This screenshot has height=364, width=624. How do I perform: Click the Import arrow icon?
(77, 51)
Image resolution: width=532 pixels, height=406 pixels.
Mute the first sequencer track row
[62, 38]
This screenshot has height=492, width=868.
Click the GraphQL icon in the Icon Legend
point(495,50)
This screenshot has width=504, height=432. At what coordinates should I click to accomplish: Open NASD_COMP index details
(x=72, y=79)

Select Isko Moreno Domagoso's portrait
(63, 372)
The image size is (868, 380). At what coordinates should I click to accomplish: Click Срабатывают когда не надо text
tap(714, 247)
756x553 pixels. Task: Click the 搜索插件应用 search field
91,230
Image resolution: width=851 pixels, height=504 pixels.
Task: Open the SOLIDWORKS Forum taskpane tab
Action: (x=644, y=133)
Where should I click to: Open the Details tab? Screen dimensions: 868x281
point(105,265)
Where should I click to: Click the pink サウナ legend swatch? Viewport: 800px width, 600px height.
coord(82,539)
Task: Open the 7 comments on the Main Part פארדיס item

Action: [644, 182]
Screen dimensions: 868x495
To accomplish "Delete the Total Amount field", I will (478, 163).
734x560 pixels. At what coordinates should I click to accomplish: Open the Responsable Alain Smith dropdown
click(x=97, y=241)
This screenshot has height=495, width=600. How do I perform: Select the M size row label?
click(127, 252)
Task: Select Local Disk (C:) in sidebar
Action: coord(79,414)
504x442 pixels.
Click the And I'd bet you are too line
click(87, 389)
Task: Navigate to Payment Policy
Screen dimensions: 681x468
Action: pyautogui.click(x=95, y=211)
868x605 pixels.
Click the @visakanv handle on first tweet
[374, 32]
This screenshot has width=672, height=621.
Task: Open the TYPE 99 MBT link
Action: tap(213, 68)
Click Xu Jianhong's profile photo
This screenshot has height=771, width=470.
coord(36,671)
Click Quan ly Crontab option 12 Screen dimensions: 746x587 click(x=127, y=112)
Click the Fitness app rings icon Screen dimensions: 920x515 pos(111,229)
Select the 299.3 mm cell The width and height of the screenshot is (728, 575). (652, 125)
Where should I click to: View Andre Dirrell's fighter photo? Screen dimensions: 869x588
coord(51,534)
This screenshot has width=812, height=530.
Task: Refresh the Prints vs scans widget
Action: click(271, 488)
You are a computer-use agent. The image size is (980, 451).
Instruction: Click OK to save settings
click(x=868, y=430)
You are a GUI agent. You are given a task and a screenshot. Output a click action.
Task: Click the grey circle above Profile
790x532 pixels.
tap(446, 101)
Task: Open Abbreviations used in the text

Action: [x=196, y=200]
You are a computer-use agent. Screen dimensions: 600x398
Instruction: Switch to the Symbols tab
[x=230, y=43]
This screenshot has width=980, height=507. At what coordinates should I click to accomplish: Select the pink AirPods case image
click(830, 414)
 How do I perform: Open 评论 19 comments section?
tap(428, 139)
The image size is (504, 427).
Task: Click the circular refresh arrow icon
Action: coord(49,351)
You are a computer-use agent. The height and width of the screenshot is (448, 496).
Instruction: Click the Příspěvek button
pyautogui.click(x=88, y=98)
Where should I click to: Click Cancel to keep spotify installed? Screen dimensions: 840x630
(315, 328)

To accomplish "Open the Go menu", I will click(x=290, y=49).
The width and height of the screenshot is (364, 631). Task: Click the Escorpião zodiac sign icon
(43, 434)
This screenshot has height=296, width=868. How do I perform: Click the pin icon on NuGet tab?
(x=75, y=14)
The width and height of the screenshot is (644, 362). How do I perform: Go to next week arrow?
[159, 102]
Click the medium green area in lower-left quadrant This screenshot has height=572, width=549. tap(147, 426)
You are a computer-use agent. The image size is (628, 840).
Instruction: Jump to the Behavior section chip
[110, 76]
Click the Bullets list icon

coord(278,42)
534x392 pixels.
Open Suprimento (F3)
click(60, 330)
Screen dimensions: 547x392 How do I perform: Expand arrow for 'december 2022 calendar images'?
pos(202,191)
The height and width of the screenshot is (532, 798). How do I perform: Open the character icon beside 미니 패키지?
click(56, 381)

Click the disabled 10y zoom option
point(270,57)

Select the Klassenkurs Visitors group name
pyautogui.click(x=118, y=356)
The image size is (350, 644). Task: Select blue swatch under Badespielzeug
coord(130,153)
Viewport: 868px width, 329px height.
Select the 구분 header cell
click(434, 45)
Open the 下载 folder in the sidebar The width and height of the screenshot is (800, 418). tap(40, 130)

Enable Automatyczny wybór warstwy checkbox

● Aim of the exercise:
Write out all of the records above exactly as they appear.

● Finished task:
This screenshot has height=364, width=624. How do I perform: Click the Import arrow icon?
(77, 51)
Image resolution: width=532 pixels, height=406 pixels.
Mute the first sequencer track row
[62, 38]
This screenshot has height=492, width=868.
Click the GraphQL icon in the Icon Legend
point(495,50)
This screenshot has width=504, height=432. At what coordinates should I click to accomplish: Open NASD_COMP index details
(x=72, y=79)

Select Isko Moreno Domagoso's portrait
(63, 372)
The image size is (868, 380). At what coordinates should I click to accomplish: Click Срабатывают когда не надо text
tap(714, 247)
756x553 pixels. Task: Click the 搜索插件应用 search field
91,230
Image resolution: width=851 pixels, height=504 pixels.
Task: Open the SOLIDWORKS Forum taskpane tab
Action: (x=644, y=133)
Where should I click to: Open the Details tab? Screen dimensions: 868x281
point(105,265)
Where should I click to: Click the pink サウナ legend swatch? Viewport: 800px width, 600px height.
coord(82,539)
Task: Open the 7 comments on the Main Part פארדיס item

Action: [644, 182]
Screen dimensions: 868x495
To accomplish "Delete the Total Amount field", I will (478, 163).
734x560 pixels. At what coordinates should I click to accomplish: Open the Responsable Alain Smith dropdown
click(x=97, y=241)
This screenshot has height=495, width=600. How do I perform: Select the M size row label?
click(127, 252)
Task: Select Local Disk (C:) in sidebar
Action: coord(79,414)
504x442 pixels.
Click the And I'd bet you are too line
click(87, 389)
Task: Navigate to Payment Policy
Screen dimensions: 681x468
Action: pyautogui.click(x=95, y=211)
868x605 pixels.
Click the @visakanv handle on first tweet
[374, 32]
This screenshot has width=672, height=621.
Task: Open the TYPE 99 MBT link
Action: tap(213, 68)
Click Xu Jianhong's profile photo
This screenshot has height=771, width=470.
coord(36,671)
Click Quan ly Crontab option 12 Screen dimensions: 746x587 click(x=127, y=112)
Click the Fitness app rings icon Screen dimensions: 920x515 pos(111,229)
Select the 299.3 mm cell The width and height of the screenshot is (728, 575). (652, 125)
Where should I click to: View Andre Dirrell's fighter photo? Screen dimensions: 869x588
coord(51,534)
This screenshot has width=812, height=530.
Task: Refresh the Prints vs scans widget
Action: click(271, 488)
You are a computer-use agent. The image size is (980, 451).
Instruction: Click OK to save settings
click(x=868, y=430)
You are a GUI agent. You are given a task and a screenshot. Output a click action.
Task: Click the grey circle above Profile
790x532 pixels.
tap(446, 101)
Task: Open Abbreviations used in the text

Action: [x=196, y=200]
You are a computer-use agent. Screen dimensions: 600x398
Instruction: Switch to the Symbols tab
[x=230, y=43]
This screenshot has width=980, height=507. At what coordinates should I click to accomplish: Select the pink AirPods case image
click(830, 414)
 How do I perform: Open 评论 19 comments section?
tap(428, 139)
The image size is (504, 427).
Task: Click the circular refresh arrow icon
Action: coord(49,351)
You are a computer-use agent. The height and width of the screenshot is (448, 496).
Instruction: Click the Příspěvek button
pyautogui.click(x=88, y=98)
Where should I click to: Click Cancel to keep spotify installed? Screen dimensions: 840x630
(315, 328)

To accomplish "Open the Go menu", I will click(x=290, y=49).
The width and height of the screenshot is (364, 631). Task: Click the Escorpião zodiac sign icon
(43, 434)
This screenshot has height=296, width=868. How do I perform: Click the pin icon on NuGet tab?
(x=75, y=14)
The width and height of the screenshot is (644, 362). How do I perform: Go to next week arrow?
[159, 102]
Click the medium green area in lower-left quadrant This screenshot has height=572, width=549. tap(147, 426)
You are a computer-use agent. The image size is (628, 840).
Instruction: Jump to the Behavior section chip
[110, 76]
Click the Bullets list icon

coord(278,42)
534x392 pixels.
Open Suprimento (F3)
click(60, 330)
Screen dimensions: 547x392 How do I perform: Expand arrow for 'december 2022 calendar images'?
pos(202,191)
The height and width of the screenshot is (532, 798). How do I perform: Open the character icon beside 미니 패키지?
click(56, 381)

Click the disabled 10y zoom option
point(270,57)

Select the Klassenkurs Visitors group name
pyautogui.click(x=118, y=356)
The image size is (350, 644). Task: Select blue swatch under Badespielzeug
coord(130,153)
Viewport: 868px width, 329px height.
Select the 구분 header cell
click(434, 45)
Open the 下载 folder in the sidebar The width and height of the screenshot is (800, 418). tap(40, 130)

Enable Automatyczny wybór warstwy checkbox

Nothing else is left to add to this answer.